Request: Substitute "Careers" for "Job Board" in the items from the first one through the line containing "Image resolution: width=1100", and give those lines back with no other changes.

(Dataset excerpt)
--- Begin ---
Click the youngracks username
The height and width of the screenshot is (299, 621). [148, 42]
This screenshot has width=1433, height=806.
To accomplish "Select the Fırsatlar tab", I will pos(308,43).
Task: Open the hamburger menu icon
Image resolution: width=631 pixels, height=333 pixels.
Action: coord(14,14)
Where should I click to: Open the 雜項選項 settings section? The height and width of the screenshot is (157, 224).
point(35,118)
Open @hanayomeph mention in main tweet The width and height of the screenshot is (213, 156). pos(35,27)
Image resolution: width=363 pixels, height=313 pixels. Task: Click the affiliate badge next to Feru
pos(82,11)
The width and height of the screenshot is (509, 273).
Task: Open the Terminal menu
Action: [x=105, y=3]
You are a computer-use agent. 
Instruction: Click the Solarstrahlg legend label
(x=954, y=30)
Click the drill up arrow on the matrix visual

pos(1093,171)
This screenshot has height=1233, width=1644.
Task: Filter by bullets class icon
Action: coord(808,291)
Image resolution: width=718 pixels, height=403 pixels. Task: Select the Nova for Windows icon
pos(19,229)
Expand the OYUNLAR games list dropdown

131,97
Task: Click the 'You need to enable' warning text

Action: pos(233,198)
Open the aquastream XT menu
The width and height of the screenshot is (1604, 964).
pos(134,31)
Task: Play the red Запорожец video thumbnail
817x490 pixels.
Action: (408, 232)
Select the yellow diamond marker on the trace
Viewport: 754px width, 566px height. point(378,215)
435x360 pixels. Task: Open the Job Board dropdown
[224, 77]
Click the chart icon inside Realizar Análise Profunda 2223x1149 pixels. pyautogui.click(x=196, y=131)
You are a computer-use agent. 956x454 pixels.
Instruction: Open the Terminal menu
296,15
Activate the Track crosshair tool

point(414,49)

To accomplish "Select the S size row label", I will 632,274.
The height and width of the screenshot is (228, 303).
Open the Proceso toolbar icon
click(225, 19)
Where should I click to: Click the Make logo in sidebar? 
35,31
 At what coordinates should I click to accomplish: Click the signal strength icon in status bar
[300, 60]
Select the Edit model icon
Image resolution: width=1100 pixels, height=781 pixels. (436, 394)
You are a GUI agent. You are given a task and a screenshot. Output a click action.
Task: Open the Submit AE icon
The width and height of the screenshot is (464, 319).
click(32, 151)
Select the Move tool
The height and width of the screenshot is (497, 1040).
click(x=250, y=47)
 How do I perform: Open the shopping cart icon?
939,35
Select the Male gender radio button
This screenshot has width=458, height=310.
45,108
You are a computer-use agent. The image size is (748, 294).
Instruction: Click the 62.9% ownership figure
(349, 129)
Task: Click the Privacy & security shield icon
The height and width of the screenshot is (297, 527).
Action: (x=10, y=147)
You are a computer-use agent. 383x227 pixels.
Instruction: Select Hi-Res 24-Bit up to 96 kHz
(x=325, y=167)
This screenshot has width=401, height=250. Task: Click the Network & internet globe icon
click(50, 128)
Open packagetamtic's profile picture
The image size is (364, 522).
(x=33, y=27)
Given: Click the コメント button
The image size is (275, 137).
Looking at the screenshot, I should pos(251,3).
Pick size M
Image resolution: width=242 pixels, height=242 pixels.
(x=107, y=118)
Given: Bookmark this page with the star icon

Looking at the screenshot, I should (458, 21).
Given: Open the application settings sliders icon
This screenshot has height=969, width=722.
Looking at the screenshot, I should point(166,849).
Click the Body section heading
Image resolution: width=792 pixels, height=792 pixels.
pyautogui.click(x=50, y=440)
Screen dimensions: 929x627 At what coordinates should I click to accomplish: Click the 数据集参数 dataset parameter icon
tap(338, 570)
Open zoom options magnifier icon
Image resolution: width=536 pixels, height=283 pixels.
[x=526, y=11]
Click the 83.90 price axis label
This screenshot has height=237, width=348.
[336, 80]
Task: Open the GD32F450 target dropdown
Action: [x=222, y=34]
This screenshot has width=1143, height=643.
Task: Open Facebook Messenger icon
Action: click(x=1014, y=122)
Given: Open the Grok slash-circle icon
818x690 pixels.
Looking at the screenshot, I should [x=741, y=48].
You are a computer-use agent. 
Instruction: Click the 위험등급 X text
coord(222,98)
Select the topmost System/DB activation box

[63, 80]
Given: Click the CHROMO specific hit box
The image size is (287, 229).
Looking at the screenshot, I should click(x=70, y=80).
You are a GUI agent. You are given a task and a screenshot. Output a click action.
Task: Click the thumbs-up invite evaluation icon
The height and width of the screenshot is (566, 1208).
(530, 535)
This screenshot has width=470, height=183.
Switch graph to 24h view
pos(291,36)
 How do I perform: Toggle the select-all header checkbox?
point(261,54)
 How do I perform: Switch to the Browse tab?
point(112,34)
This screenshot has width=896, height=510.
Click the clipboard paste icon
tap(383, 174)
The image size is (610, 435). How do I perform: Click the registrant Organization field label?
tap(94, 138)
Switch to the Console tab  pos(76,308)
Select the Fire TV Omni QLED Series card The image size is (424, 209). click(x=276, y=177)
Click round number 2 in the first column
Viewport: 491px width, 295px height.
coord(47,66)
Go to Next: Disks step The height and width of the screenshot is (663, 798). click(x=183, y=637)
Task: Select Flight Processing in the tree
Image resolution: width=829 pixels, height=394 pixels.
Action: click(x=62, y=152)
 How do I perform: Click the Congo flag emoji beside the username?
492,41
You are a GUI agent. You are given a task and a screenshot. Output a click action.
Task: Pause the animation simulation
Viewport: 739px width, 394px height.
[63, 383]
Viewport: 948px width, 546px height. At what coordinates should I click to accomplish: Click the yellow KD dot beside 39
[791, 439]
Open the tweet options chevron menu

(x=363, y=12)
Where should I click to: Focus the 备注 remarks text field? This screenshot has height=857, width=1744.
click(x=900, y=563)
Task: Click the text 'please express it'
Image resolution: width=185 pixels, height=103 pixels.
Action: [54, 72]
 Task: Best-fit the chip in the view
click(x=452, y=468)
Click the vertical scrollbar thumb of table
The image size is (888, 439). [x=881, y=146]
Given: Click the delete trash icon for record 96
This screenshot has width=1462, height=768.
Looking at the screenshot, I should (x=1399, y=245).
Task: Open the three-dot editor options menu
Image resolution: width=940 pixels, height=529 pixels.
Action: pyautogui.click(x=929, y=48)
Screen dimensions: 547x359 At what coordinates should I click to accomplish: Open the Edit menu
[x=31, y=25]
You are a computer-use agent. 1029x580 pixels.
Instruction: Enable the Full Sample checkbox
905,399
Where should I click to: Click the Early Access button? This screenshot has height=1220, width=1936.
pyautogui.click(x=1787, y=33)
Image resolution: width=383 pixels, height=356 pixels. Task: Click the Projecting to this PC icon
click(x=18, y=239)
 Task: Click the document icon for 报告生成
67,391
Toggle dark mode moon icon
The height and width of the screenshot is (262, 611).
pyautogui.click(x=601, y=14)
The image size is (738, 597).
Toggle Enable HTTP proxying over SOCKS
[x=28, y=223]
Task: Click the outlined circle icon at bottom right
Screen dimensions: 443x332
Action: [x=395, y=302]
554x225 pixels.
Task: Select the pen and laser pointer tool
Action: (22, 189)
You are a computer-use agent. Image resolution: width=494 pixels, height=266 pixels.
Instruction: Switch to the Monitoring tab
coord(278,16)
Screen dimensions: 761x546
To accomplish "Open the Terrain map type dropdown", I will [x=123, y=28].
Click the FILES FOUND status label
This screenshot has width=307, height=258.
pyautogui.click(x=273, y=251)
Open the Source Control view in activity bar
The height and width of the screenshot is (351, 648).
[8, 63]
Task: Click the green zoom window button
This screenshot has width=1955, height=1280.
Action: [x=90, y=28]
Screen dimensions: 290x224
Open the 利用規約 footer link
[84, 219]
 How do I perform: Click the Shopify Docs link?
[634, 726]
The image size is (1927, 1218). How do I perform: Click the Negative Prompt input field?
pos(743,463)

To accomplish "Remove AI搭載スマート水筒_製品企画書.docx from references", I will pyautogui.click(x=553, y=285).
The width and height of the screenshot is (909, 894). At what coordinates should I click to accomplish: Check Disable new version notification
--- End ---
Exercise result:
Click the youngracks username
The height and width of the screenshot is (299, 621). [148, 42]
This screenshot has width=1433, height=806.
To accomplish "Select the Fırsatlar tab", I will pos(308,43).
Task: Open the hamburger menu icon
Image resolution: width=631 pixels, height=333 pixels.
Action: coord(14,14)
Where should I click to: Open the 雜項選項 settings section? The height and width of the screenshot is (157, 224).
point(35,118)
Open @hanayomeph mention in main tweet The width and height of the screenshot is (213, 156). pos(35,27)
Image resolution: width=363 pixels, height=313 pixels. Task: Click the affiliate badge next to Feru
pos(82,11)
The width and height of the screenshot is (509, 273).
Task: Open the Terminal menu
Action: [x=105, y=3]
You are a computer-use agent. 
Instruction: Click the Solarstrahlg legend label
(x=954, y=30)
Click the drill up arrow on the matrix visual

pos(1093,171)
This screenshot has height=1233, width=1644.
Task: Filter by bullets class icon
Action: coord(808,291)
Image resolution: width=718 pixels, height=403 pixels. Task: Select the Nova for Windows icon
pos(19,229)
Expand the OYUNLAR games list dropdown

131,97
Task: Click the 'You need to enable' warning text

Action: pos(233,198)
Open the aquastream XT menu
The width and height of the screenshot is (1604, 964).
pos(134,31)
Task: Play the red Запорожец video thumbnail
817x490 pixels.
Action: (408, 232)
Select the yellow diamond marker on the trace
Viewport: 754px width, 566px height. point(378,215)
435x360 pixels. Task: Open the Careers dropdown
[224, 77]
Click the chart icon inside Realizar Análise Profunda 2223x1149 pixels. pyautogui.click(x=196, y=131)
You are a computer-use agent. 956x454 pixels.
Instruction: Open the Terminal menu
296,15
Activate the Track crosshair tool

point(414,49)

To accomplish "Select the S size row label", I will 632,274.
The height and width of the screenshot is (228, 303).
Open the Proceso toolbar icon
click(225, 19)
Where should I click to: Click the Make logo in sidebar? 
35,31
 At what coordinates should I click to accomplish: Click the signal strength icon in status bar
[300, 60]
Select the Edit model icon
Image resolution: width=1100 pixels, height=781 pixels. (436, 394)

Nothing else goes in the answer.